--- Your objective ---
Where "next" appears in a line of the entries below, that line should be copied.
──────── Source material
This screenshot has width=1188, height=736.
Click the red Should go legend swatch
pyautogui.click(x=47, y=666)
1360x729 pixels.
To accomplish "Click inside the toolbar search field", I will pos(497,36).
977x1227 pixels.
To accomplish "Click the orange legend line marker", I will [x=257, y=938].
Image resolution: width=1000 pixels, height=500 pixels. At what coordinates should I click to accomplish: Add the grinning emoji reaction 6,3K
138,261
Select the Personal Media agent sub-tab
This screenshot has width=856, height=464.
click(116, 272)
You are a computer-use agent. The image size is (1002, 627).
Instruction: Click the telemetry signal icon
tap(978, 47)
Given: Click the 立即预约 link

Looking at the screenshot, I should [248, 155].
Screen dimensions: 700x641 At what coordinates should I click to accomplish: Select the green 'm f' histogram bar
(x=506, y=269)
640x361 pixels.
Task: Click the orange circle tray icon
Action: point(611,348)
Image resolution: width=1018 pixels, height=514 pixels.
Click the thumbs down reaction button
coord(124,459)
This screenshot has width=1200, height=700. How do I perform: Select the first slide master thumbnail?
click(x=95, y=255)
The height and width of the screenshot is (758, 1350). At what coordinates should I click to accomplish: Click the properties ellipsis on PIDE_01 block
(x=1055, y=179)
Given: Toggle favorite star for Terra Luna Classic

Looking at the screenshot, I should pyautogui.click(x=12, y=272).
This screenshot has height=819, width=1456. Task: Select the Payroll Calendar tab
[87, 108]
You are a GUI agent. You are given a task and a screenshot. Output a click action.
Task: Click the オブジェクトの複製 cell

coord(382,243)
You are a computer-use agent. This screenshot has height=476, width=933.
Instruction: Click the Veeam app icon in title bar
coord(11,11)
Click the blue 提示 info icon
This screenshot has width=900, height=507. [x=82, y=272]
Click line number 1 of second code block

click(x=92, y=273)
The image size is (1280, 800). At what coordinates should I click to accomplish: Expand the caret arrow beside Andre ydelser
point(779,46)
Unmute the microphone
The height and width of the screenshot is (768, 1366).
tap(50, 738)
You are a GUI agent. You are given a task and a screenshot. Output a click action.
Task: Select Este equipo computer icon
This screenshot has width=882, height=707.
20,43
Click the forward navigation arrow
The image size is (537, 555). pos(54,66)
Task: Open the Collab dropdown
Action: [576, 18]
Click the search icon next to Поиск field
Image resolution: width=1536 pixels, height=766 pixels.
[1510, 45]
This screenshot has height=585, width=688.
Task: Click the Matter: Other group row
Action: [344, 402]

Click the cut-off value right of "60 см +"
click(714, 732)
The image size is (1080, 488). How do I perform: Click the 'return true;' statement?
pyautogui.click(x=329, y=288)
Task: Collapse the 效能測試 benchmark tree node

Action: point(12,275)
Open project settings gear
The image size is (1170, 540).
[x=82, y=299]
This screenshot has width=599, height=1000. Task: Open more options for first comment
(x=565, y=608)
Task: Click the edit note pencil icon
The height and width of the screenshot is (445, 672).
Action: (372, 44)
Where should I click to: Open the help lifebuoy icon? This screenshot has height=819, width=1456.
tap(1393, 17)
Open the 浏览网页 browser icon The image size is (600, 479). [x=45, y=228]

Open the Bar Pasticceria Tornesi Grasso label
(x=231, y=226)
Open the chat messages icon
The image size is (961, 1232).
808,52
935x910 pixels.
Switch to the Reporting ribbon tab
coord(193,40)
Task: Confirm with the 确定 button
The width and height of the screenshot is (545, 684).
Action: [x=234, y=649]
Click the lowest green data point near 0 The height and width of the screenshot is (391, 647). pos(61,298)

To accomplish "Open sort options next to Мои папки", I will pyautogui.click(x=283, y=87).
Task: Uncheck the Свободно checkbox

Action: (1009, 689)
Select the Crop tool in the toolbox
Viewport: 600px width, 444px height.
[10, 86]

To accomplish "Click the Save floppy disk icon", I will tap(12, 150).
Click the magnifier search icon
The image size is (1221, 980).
────────────────
--- Answer area ---
Click the search icon next to Поиск field
To accomplish "Open sort options next to Мои папки", I will pyautogui.click(x=283, y=87).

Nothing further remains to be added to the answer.